▸ EXERCISE REQUIREMENTS
Without the pictures, output the records below word for word.

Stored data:
╭──
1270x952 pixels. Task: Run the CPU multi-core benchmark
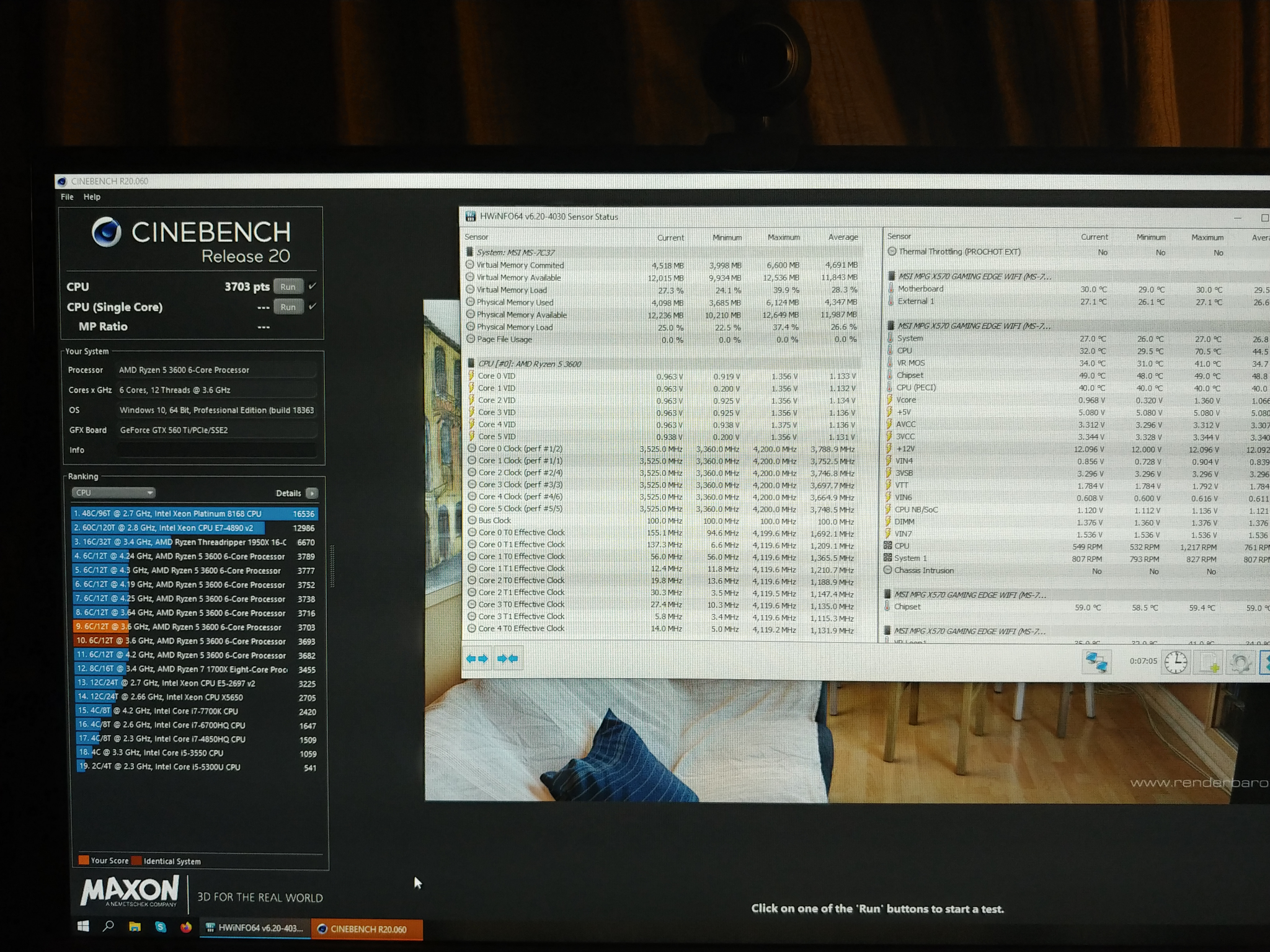(288, 287)
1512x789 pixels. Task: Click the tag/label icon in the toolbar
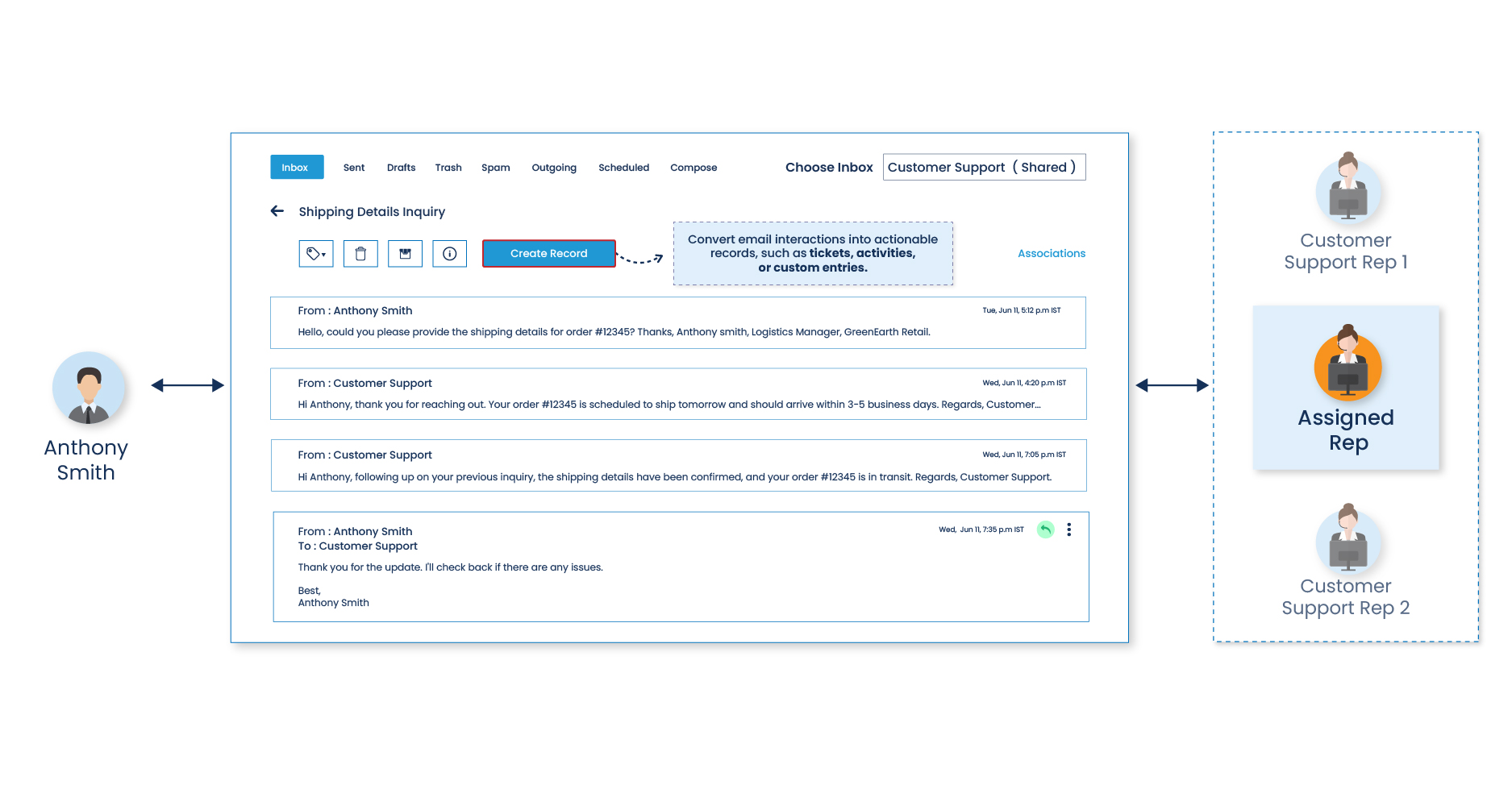click(x=312, y=253)
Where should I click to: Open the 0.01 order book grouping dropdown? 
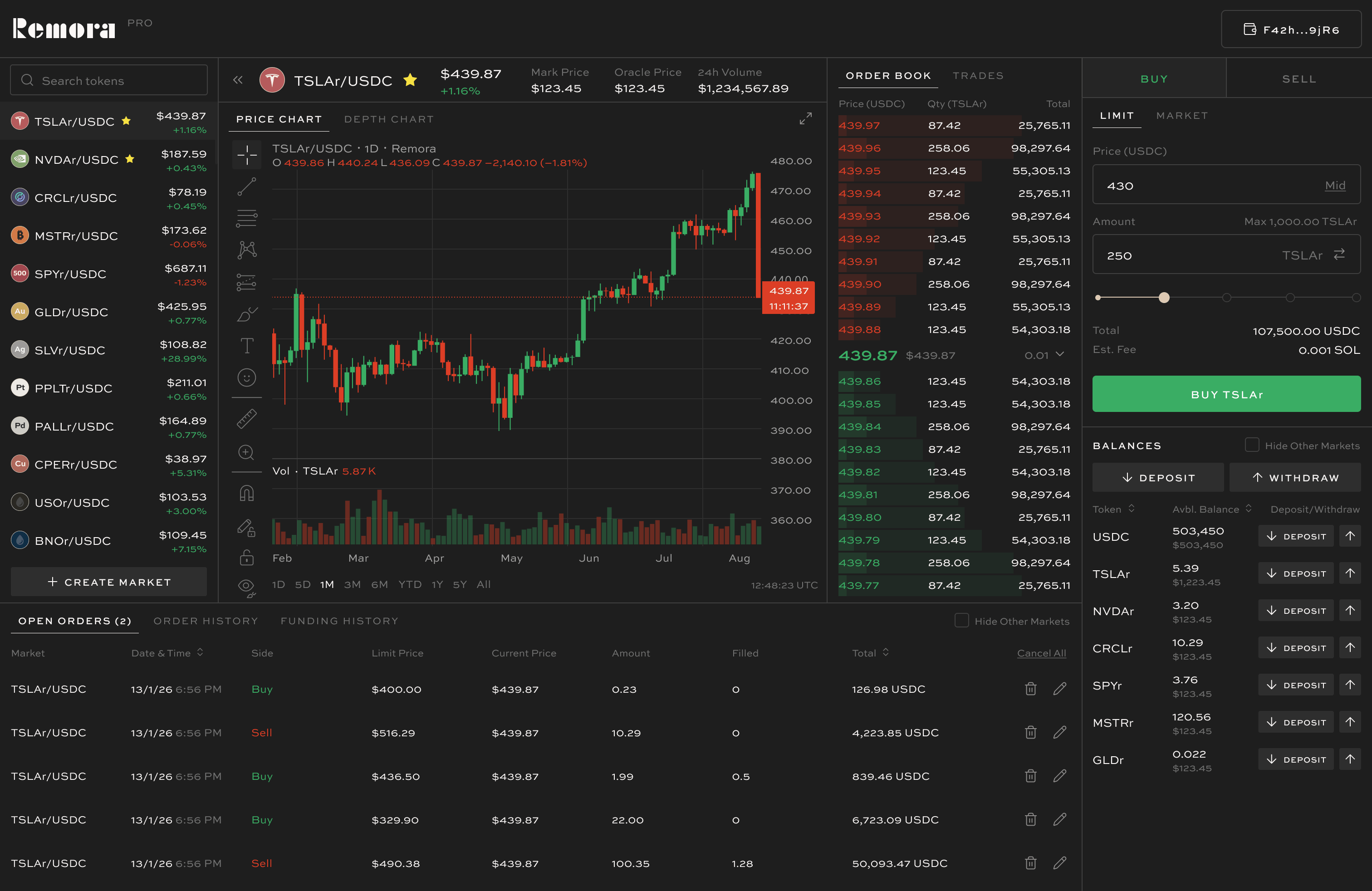[1044, 355]
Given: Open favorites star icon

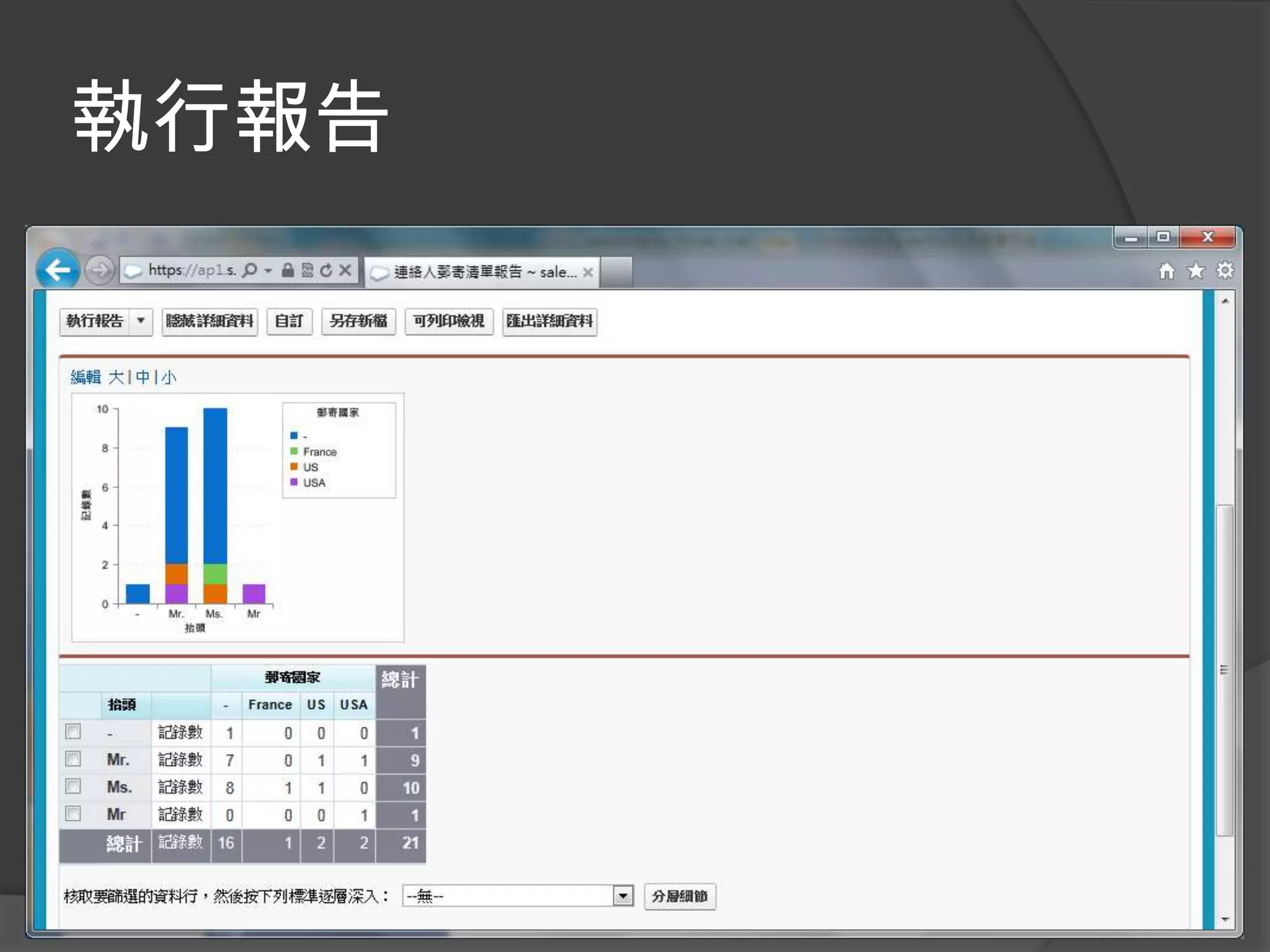Looking at the screenshot, I should pyautogui.click(x=1196, y=271).
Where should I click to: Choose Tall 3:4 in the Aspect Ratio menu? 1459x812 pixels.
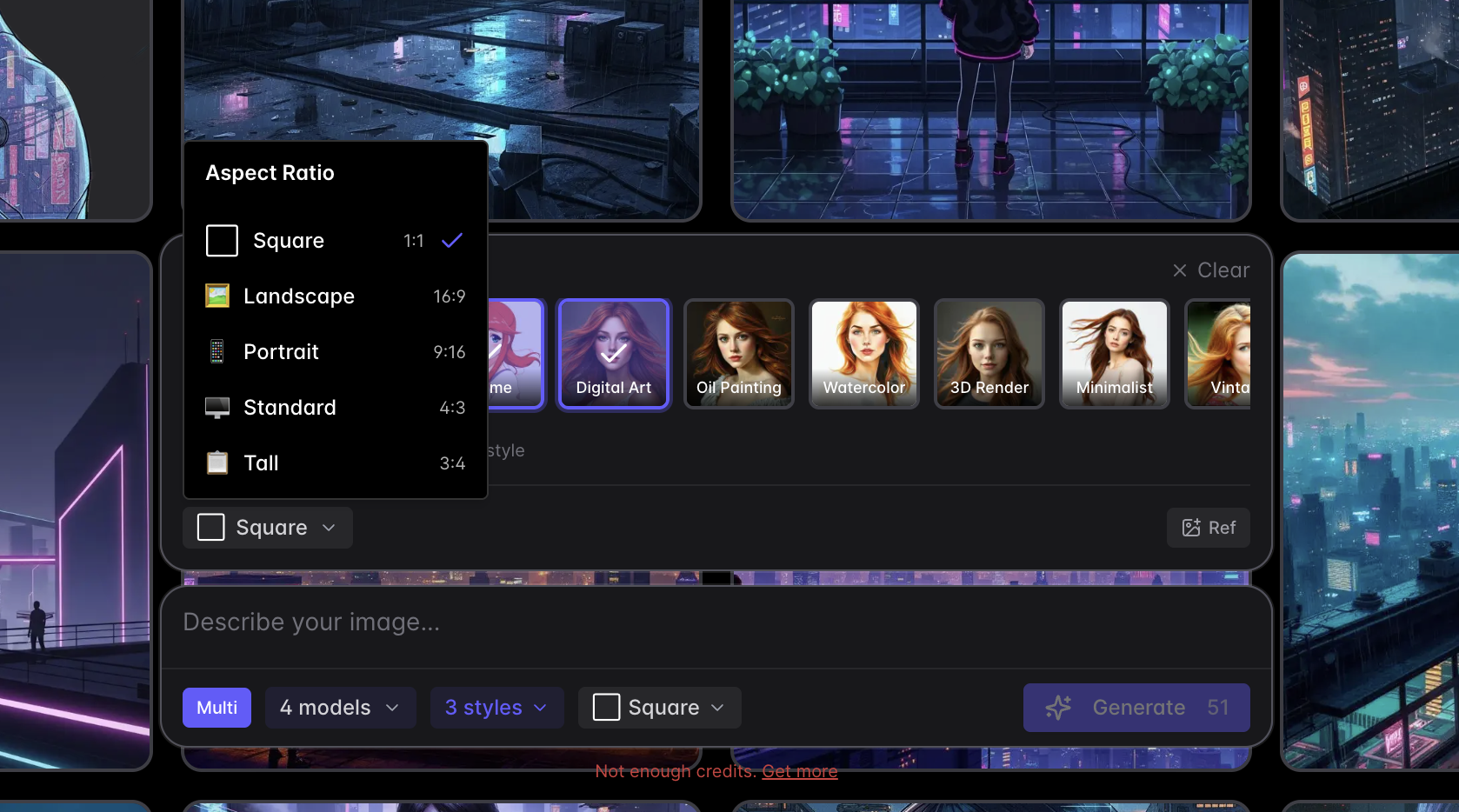point(335,463)
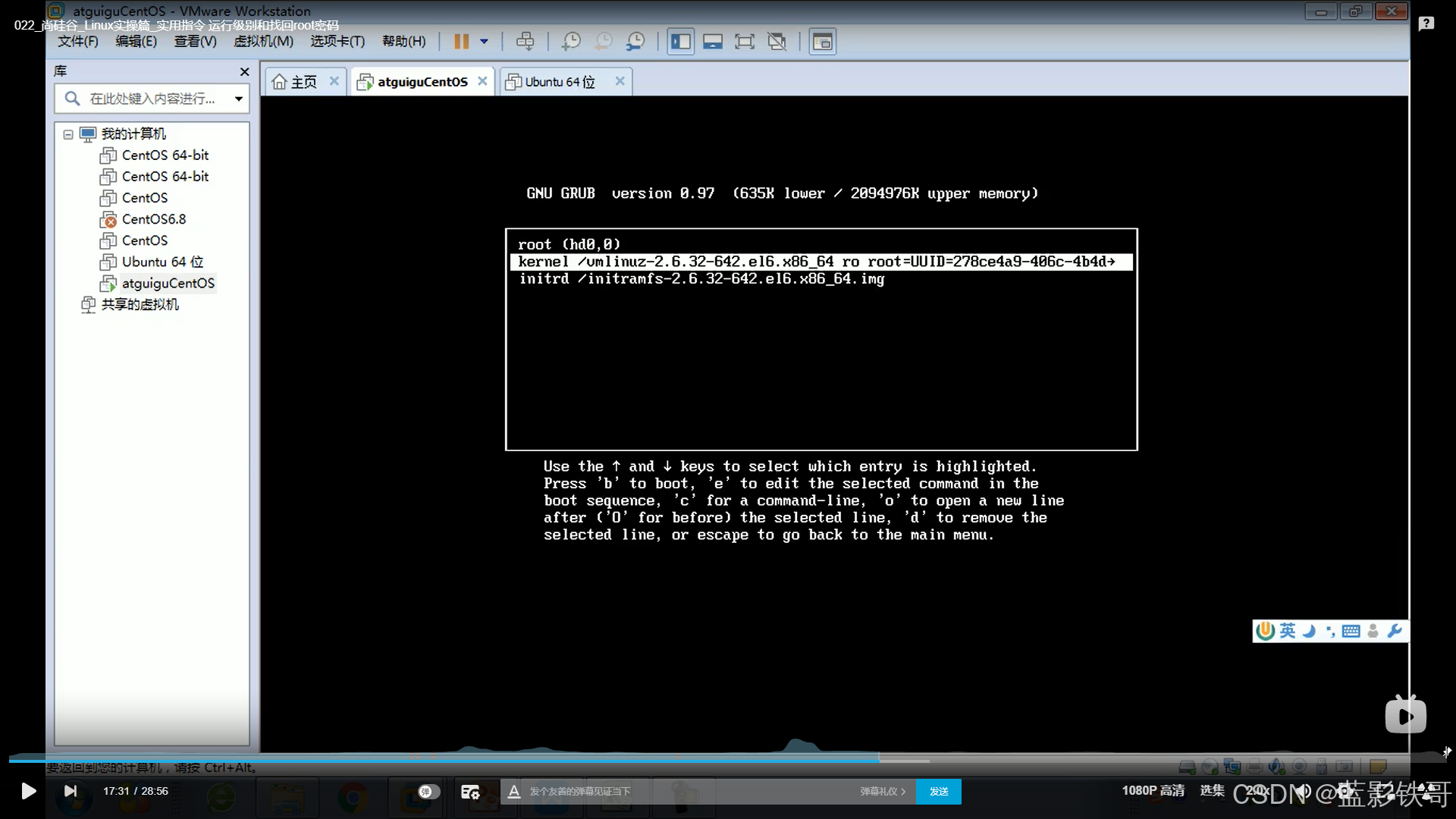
╰──
▸ EXPECTED ANSWER
1270x952 pixels. Task: Run the CPU multi-core benchmark
(288, 287)
1512x789 pixels. Task: Click the tag/label icon in the toolbar
click(x=312, y=253)
Where should I click to: Open the 0.01 order book grouping dropdown? 
[1044, 355]
Given: Open favorites star icon

Looking at the screenshot, I should pyautogui.click(x=1196, y=271).
Where should I click to: Choose Tall 3:4 in the Aspect Ratio menu? 1459x812 pixels.
point(335,463)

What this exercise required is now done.